Records contained in a dataset:
/---

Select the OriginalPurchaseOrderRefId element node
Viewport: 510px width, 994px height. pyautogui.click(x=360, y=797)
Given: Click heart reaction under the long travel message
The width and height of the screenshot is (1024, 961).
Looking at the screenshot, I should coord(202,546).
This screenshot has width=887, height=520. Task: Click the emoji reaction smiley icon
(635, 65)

\---
/---

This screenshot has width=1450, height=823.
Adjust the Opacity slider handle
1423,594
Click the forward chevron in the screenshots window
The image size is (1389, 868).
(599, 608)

\---

### [PROBLEM TO SOLVE]
Could you return exactly the stretch of the data above that starts at the line with "Select the OriginalPurchaseOrderRefId" and ends at the line with "Given: Click heart", both lines included?

### [ANSWER TO THIS TASK]
Select the OriginalPurchaseOrderRefId element node
Viewport: 510px width, 994px height. pyautogui.click(x=360, y=797)
Given: Click heart reaction under the long travel message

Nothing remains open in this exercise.